Friday, October 14, 2011

Choosing Stunning Colour Combinations For Your Garden


Spring top 5
1. Akebia quinata Few climbers provide such fresh-looking foliage so early in the season, and the vivid green makes a lovely backdrop to dark purple-red blooms. Shelter is needed to avoid late frosts doing their worst.
2. Berberis thunbergii 'Red Chief' Startlingly deep-colored leaves can be used to make a striking contrast to numerous spring bulbs, particularly as the arching branches are excellent for showing off the tall stems of daffodils and tulips.
3. Crocus Many of these easy spring beauties have globes of gleaming, rich purple flowers.
4. Sambucus nigra 'Black Beauty' The dark purple leaves of this elder look lovely with a skirt of pale spring bulbs beneath. Later, clusters of pinky purple flowers create a self- contained harmony.

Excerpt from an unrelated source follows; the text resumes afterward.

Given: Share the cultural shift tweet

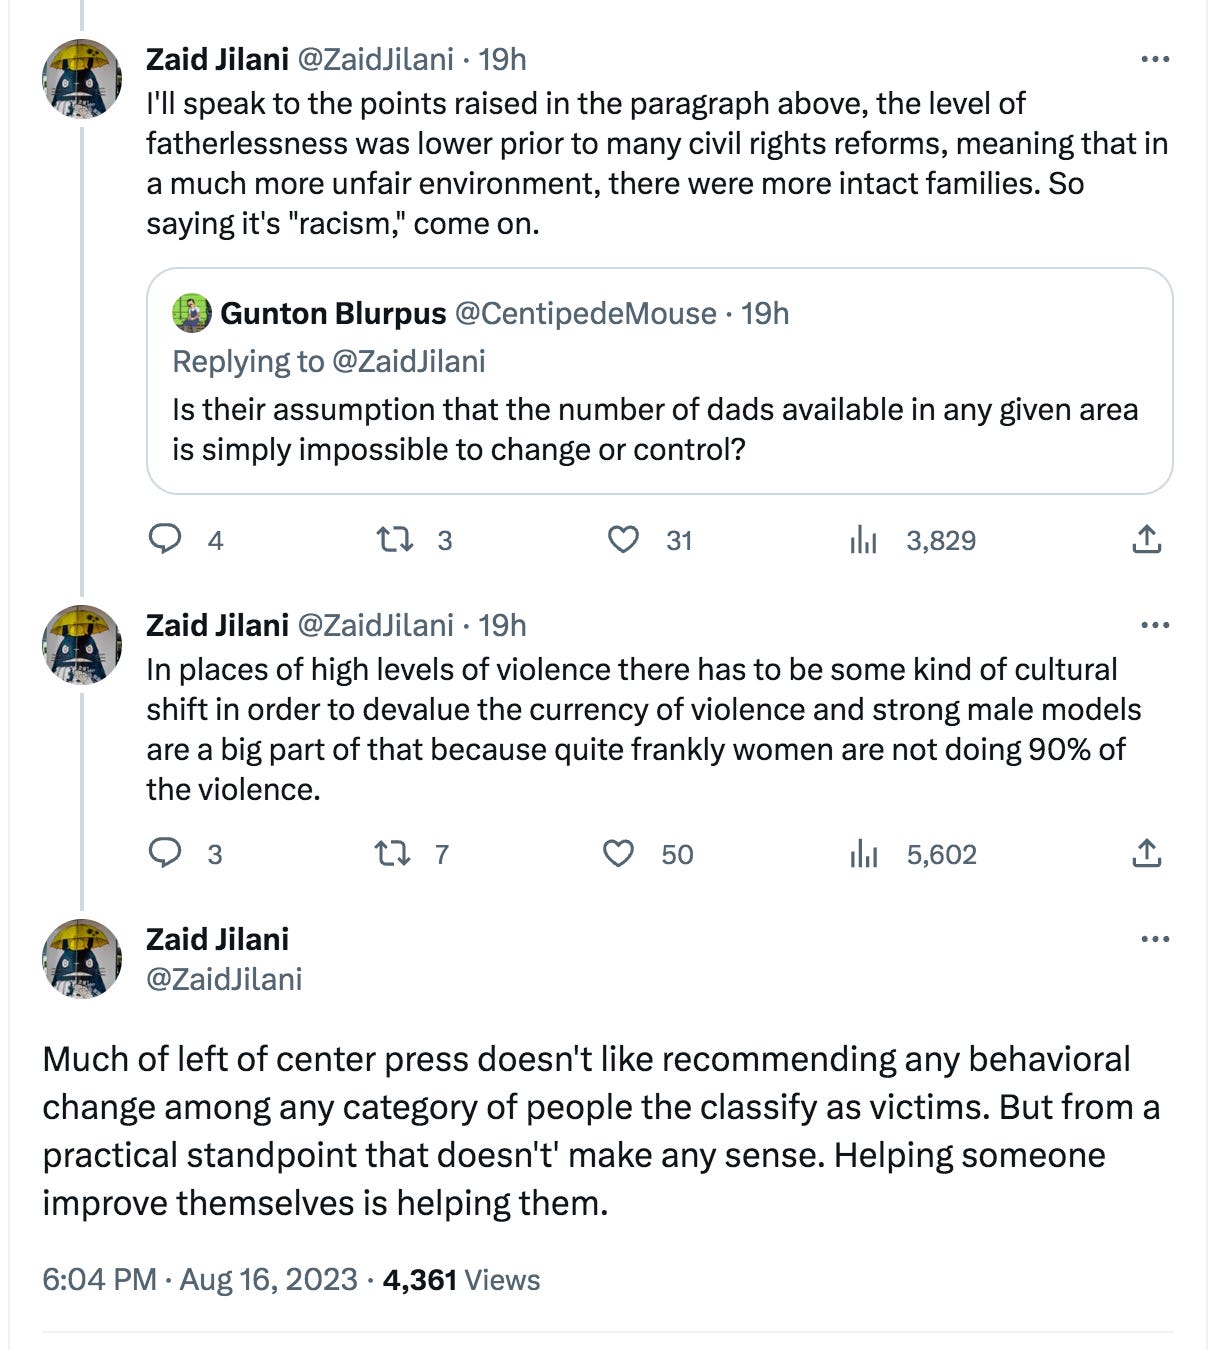Looking at the screenshot, I should [x=1146, y=853].
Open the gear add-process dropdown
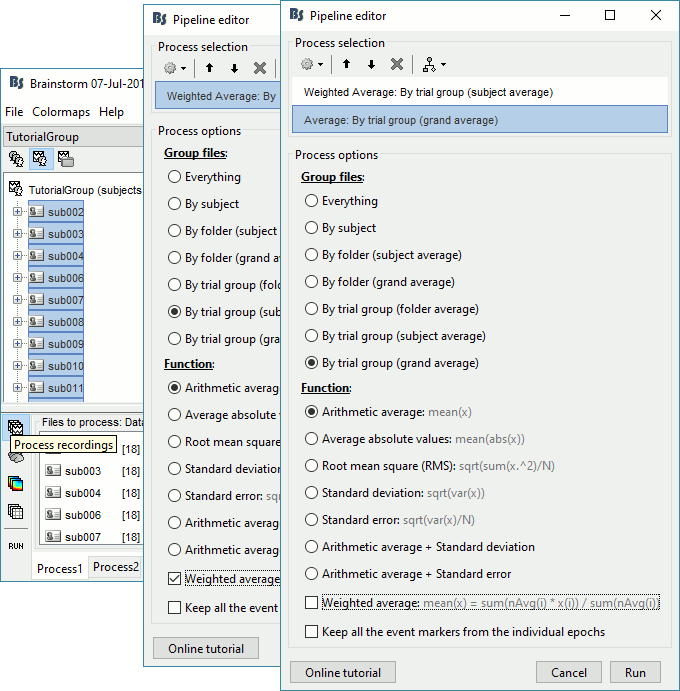This screenshot has width=680, height=691. tap(313, 64)
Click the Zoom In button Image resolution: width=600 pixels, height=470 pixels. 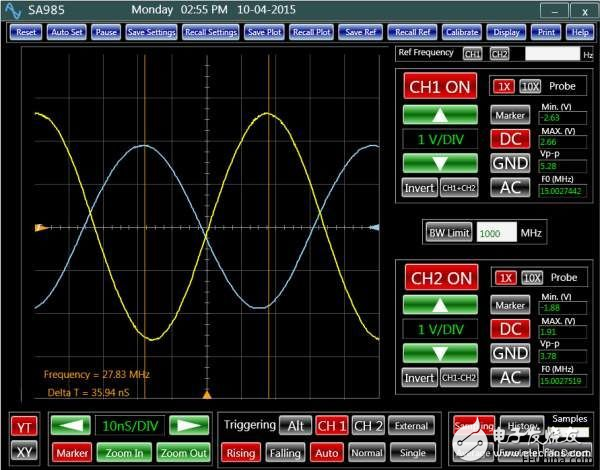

5. Viola riviniana Purpurea Group Color contrasts can work right down to the smallest plant, and little clumps of the purple- leaved violet will thrive almost anywhere, even in dry shade.
Purple and lime green
Alchemilla mollis An easy plant for ground cover and edging. Its scallop-edged lime-green leaves look handsome in their own right and in early summer the plant erupts into a froth of lime-yellow flowers.
Helleborus foetidus Despite its name, this evergreen hellebore does not stink! Its long- lasting pale green bells open early in spring, and each has the thinnest rim of purple, which will provide a subtle tie to red or purple neighbours.
Milium effusum 'Aureum' Bowles' golden grass, a broad-leaved grass that's easy to grow and easy to place. Its color lasts all year, clear sunny yellow in good light or more limy in deeper shade.
Purple and blue
Ajuga reptans Easy and excellent ground cover with spires of blue flowers above a carpet of glossy foliage. Grow the purple- leaved 'Atropurpurea' to intensify this color partnership even further.
Brunnera macrophylla The deep blue perennial forget-me-not is happy in shade, so grow it beneath purple-leaved shrubs where its blooms twinkle through the dark foliage.
Scilla sibirica Heavenly deep blue flowers pop up as if from nowhere from this little spring bulb. Scatter it in a whole carpet - once you've grown ten, think what a hundred or two hundred would look like.